Understanding Quantum Computing - Part 2
Dr. Abbas Omar
University of Magdebur, Germany
Abstract: Classical computers are based on the binary coding of digital data. The binary codes are processed by applying Boolean algebra using digital electrical circuits known as logic gates. The latter are simple configurations of transistors and other circuit elements (resistors, capacitors, etc.). The operation of the logic gates is governed by the Circuit Theory, which is a simplified form of the Classical Electromagnetics.
In the sixties of last century, an observation has been made, which is nowadays known as “Moor’s Law”. It predicts a doubling in the number of components (mainly transistors) in an integrated circuit every two years. Based on that, molecular-scale transistor size has been forecasted (state-of-the-art transistors can be as small as few atoms), which must lead to invalidate the Circuit Theory as a mathematical tool for describing the performance of the logic gates. This has motivated a number of scientists in the early eighties of last century to think about replacing these classical-computer building blocks by what is called Quantum Gates. The operation of the latter is fully governed by the laws of Quantum Mechanics. Computers whose building blocks are quantum gates are called Quantum Computers.
As the classical laws (of either mechanics or electromagnetics) are a limiting case of the more comprehensive quantum ones, it has become evident that quantum computers can implement algorithms that are not available in their classical counterparts. This has encouraged scientists to develop such algorithms and research and development facilities to find and build corresponding hardware realizations. Prominent examples are the hardware developed by IBM and Google.
Most of the approaches used for explaining quantum computing rely on the highly academic concepts of Quantum Mechanics. Used terminologies are not easily understandable by the majority of interested audience, who just have only general knowledge about the subject. In some cases, the exaggerated perception is gained, that this “magic thing” is capable of solving all computationally based problems much more efficient and much faster than the classical computer.
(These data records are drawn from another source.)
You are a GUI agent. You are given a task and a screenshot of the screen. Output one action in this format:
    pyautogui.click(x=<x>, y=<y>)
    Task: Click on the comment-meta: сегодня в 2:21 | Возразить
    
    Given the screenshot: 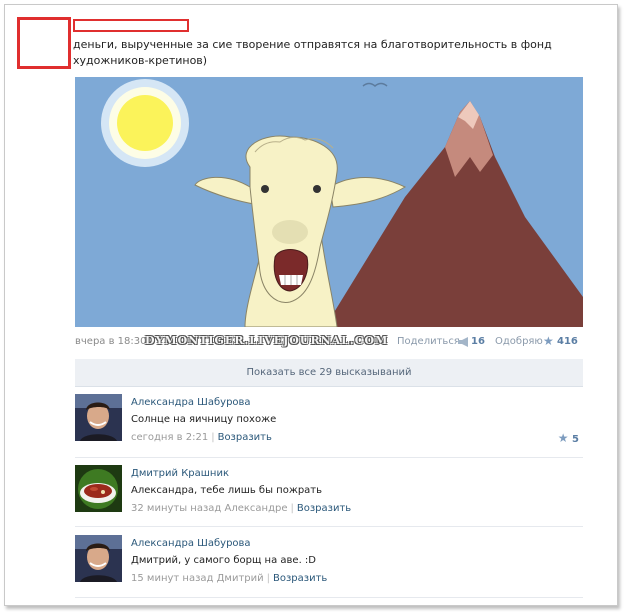 What is the action you would take?
    pyautogui.click(x=202, y=438)
    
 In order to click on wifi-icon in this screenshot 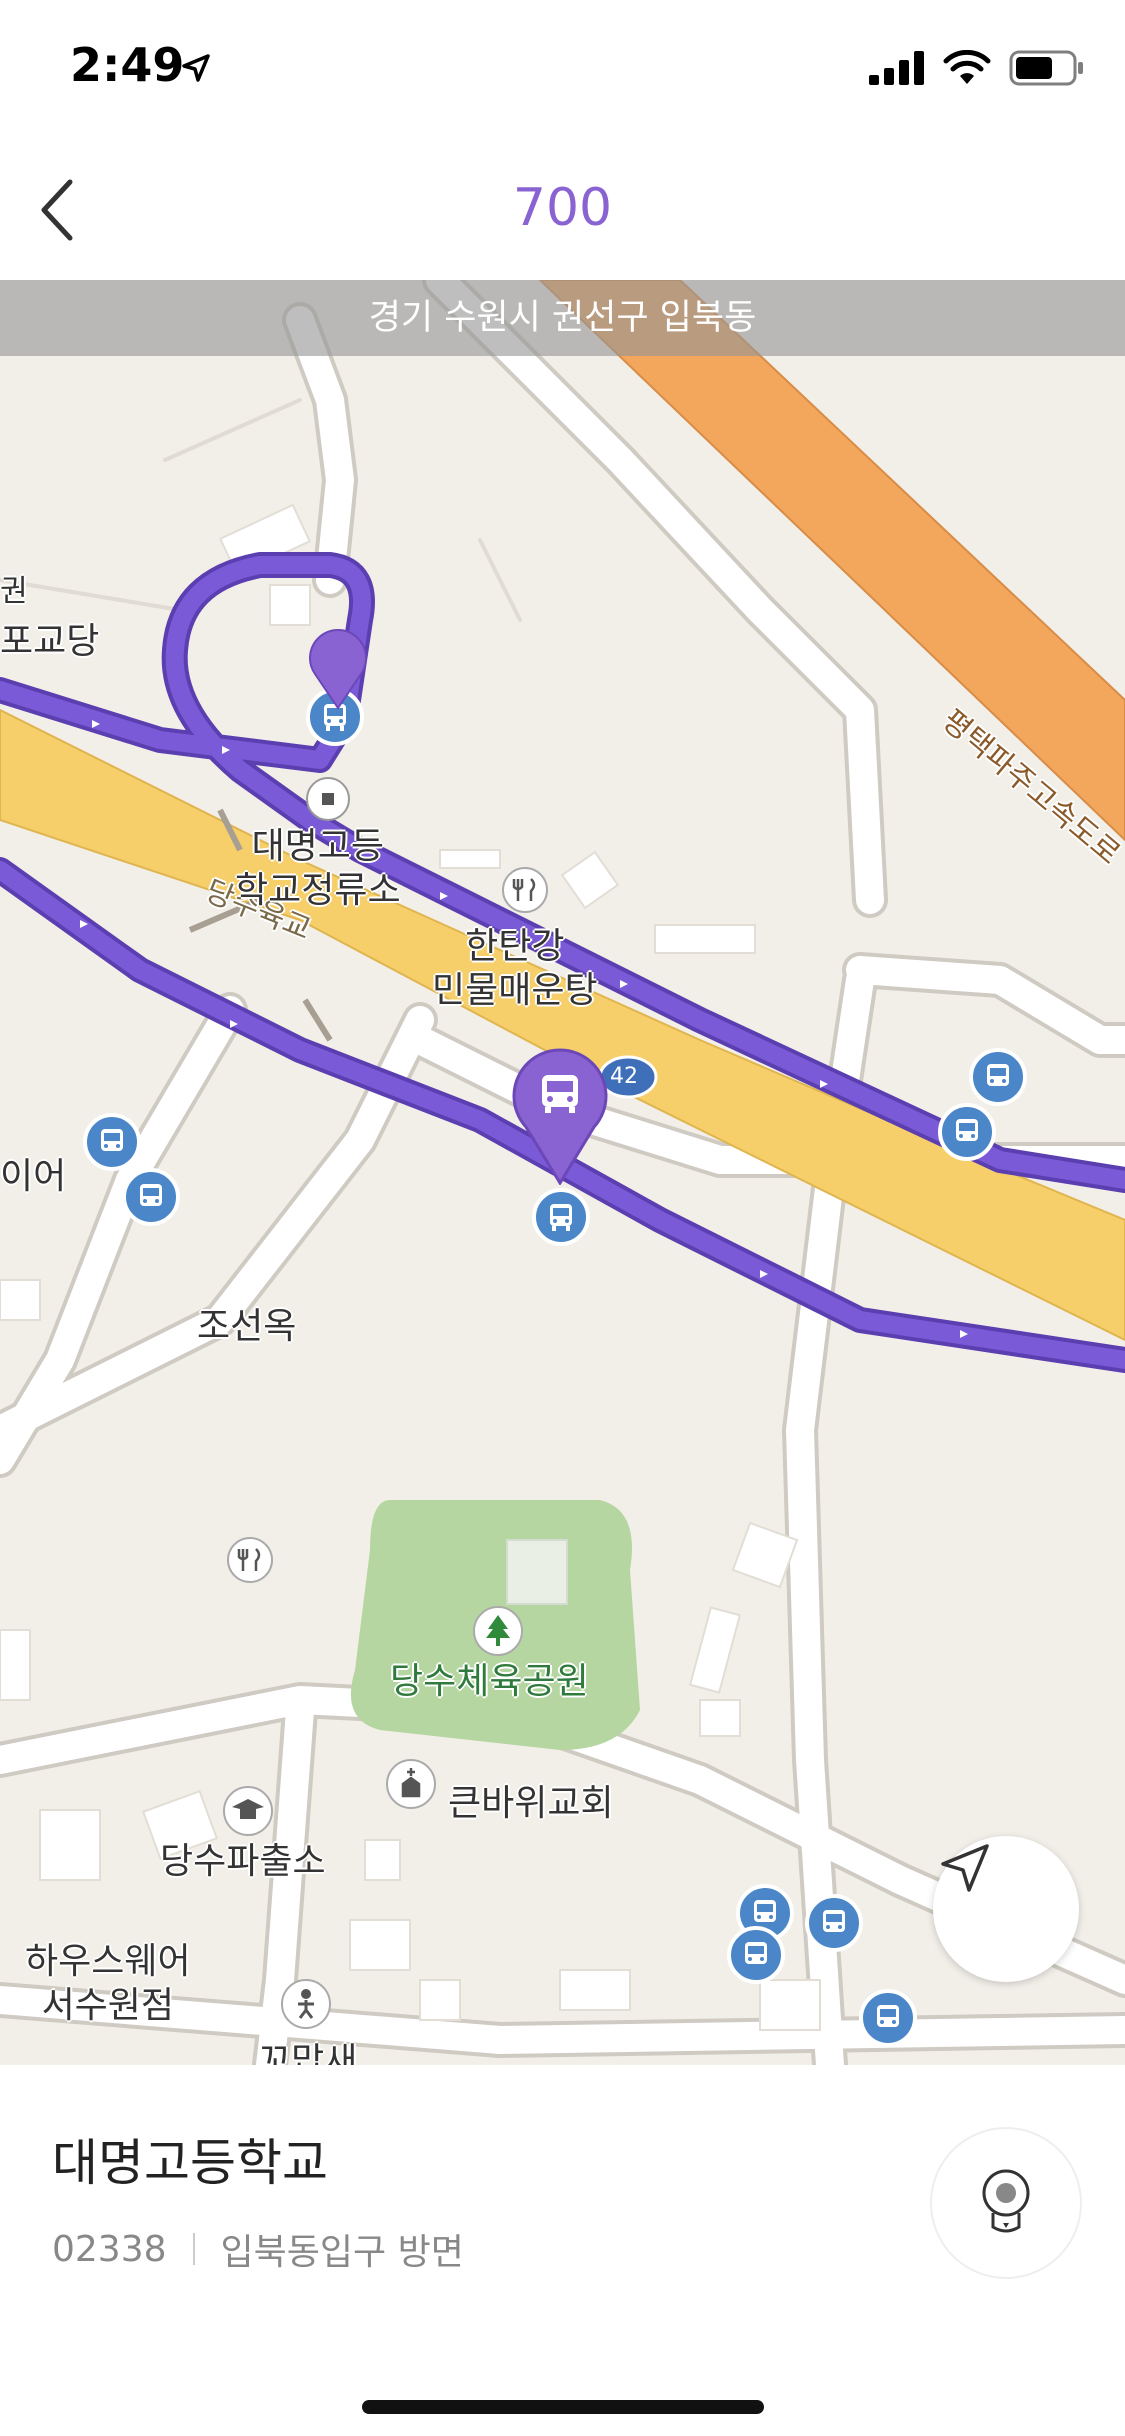, I will do `click(967, 67)`.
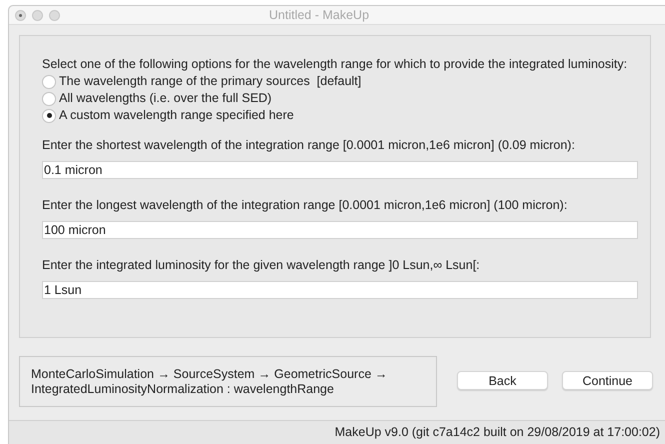  What do you see at coordinates (340, 230) in the screenshot?
I see `input-field: 100 micron` at bounding box center [340, 230].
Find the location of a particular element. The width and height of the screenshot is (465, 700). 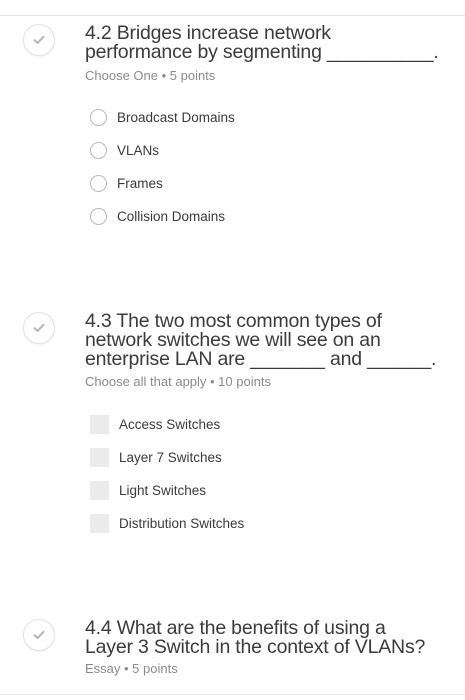

option-label: Frames is located at coordinates (140, 183).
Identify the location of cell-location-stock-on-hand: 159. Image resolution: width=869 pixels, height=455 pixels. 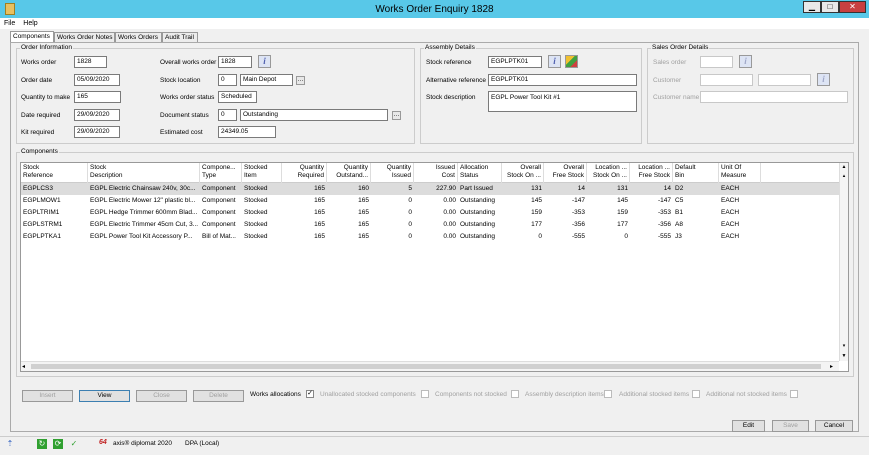
(622, 212).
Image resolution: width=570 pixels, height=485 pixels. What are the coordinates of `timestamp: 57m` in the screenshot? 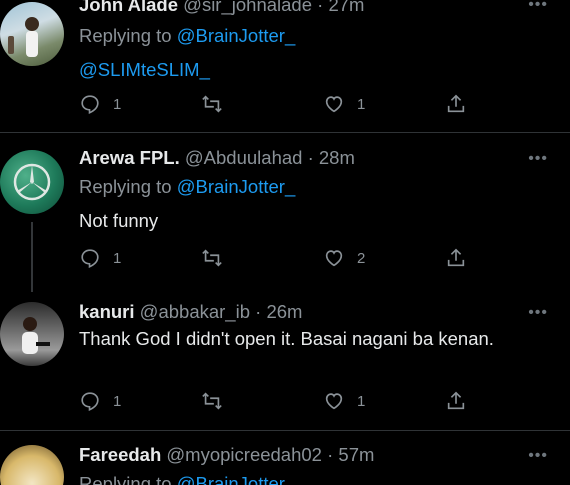 It's located at (356, 454).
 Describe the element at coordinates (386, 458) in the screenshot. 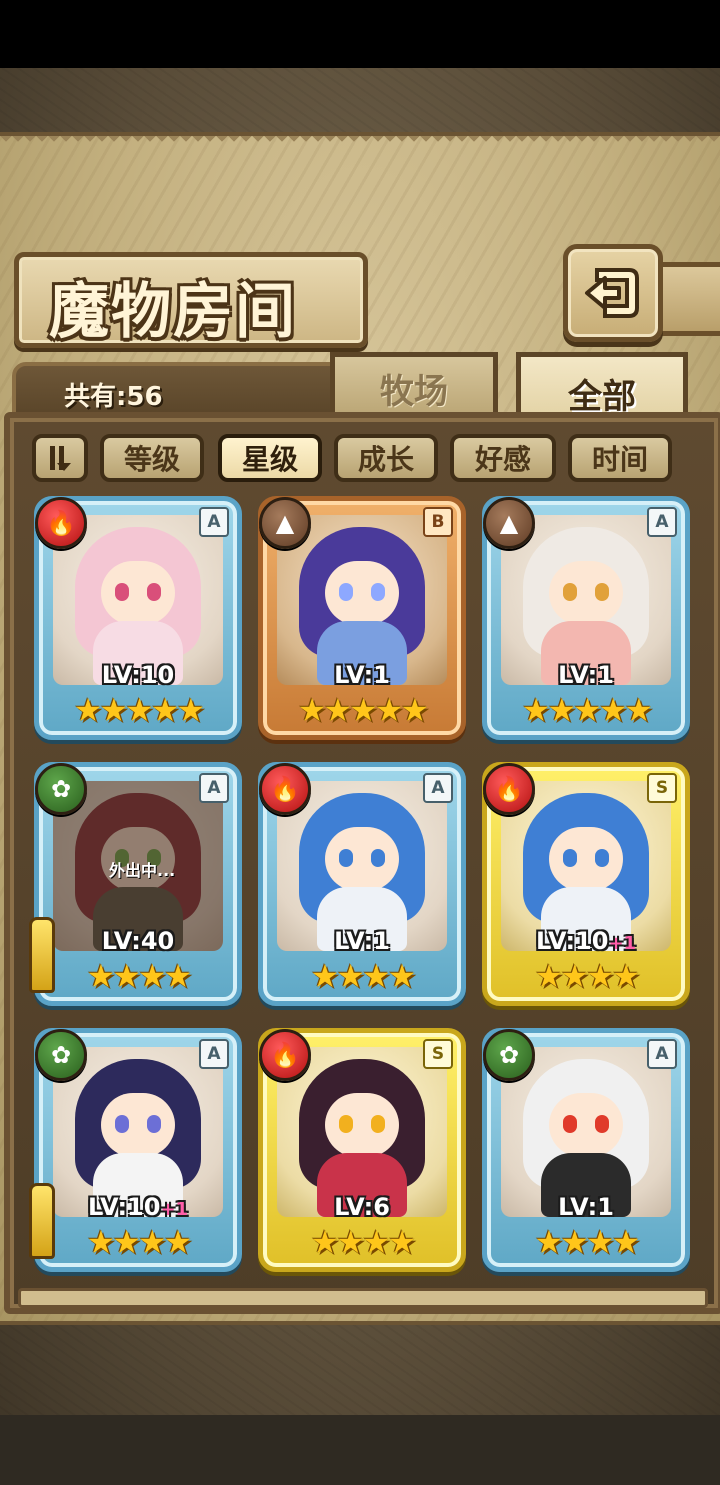

I see `sort-growth-button: 成长` at that location.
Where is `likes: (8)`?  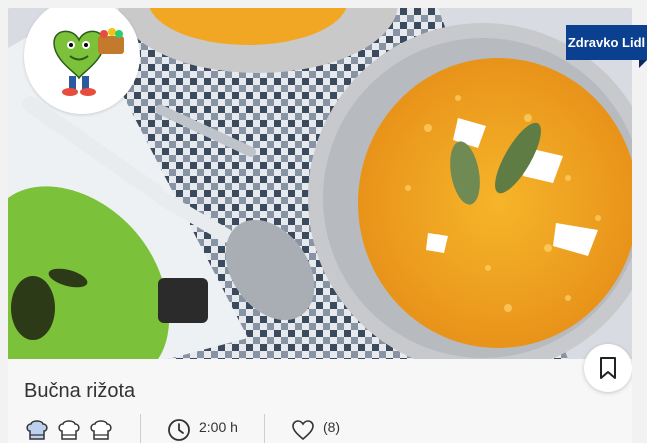 likes: (8) is located at coordinates (316, 430).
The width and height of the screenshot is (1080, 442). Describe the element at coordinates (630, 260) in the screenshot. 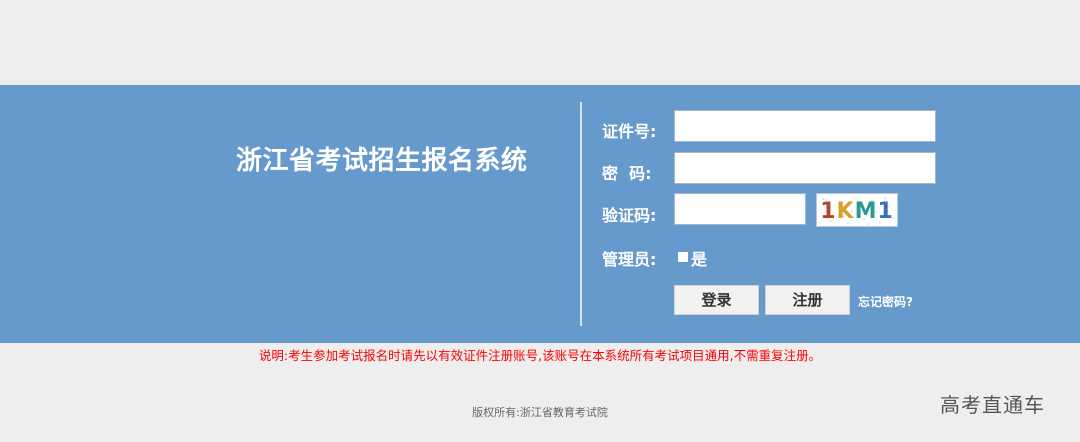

In this talk just graduate-level mathematical tools and terminologies are used to explain the concepts underlying quantum computing and the functions of the corresponding hardware—The Quantum Computer. The main differences between classical and quantum mechanics will be concisely reviewed. Quantum dynamic variables like position and momentum in mechanical systems as well as voltage and current in electrical circuits are shown to behave as random rather than deterministic signals, whose attributes can be used to carry information. It will also be demonstrated that these random signals can be stored and processed in what is called Qubits. The latter are the quantum counterpart of the classical Bits. The hardware realization of qubits in form of superconducting circuits—the Transmons—will be explained. Other realizations of qubits, such as trapped ions and quantum dots, will not be considered.
Due to the impossibility of fully isolating dynamic systems from their surroundings, thermal noise and quantum dynamic variables, both being random signals, interact together. As opposed to deterministic signals, noise corruption has a different form in this case. It deteriorates an essential statistical attribute of interacting quantum dynamic variables, which is known as Coherency. The latter is a sort of “memory”, which enables different quantum dynamic variables to “remember” each other.
Using quantum systems for encoding and processing information needs therefore cooling the systems down to very near the absolute zero temperature (0°K) in order to reduce the noise impact on the coherency. Coding and processing errors due to deteriorated coherencies might also need involving error-correction techniques similar to those known in Channel Coding.
Speaker’s Bio: Dr. Abbas Omar is Professor emeritus at the Otto-von-Guericke University of Magdebur in Germany. He received the B.Sc., M.Sc. and Doktor-Ing. degrees in electrical engineering in 1978, 1982 and 1986, respectively. He has been professor of electrical engineering since 1990 and director of the Chair of Microwave and Communication Engineering at the Otto-von-Guericke University of Magdeburg, Germany from 1998 to his retirement in 2020. He joined the Petroleum Institute in Abu Dhabi as a Distinguished Professor in 2012 and 2013 as an organizer of the research activities for the Oil and Gas Industry in this area. In 2014 and 2015 he chaired the Electrical and Computer Engineering at the University of Akron, Ohio, USA. Dr. Omar authored and co-authored more than 480 technical papers extending over a wide spectrum of research areas. His current research and teaching fields cover the areas of health aspects of millimeter-wave radiations, quantum computing, phased arrays and beamforming for massive MIMO, and magnetic-resonance imaging. He also covered in the past other disciplines including microwave and acoustic imaging, microwave and millimeter-wave material characterization, indoor positioning, subsurface tomography and ground penetrating radar, and field theoretical modeling of microwave systems and components. Dr. Omar is IEEE Fellow.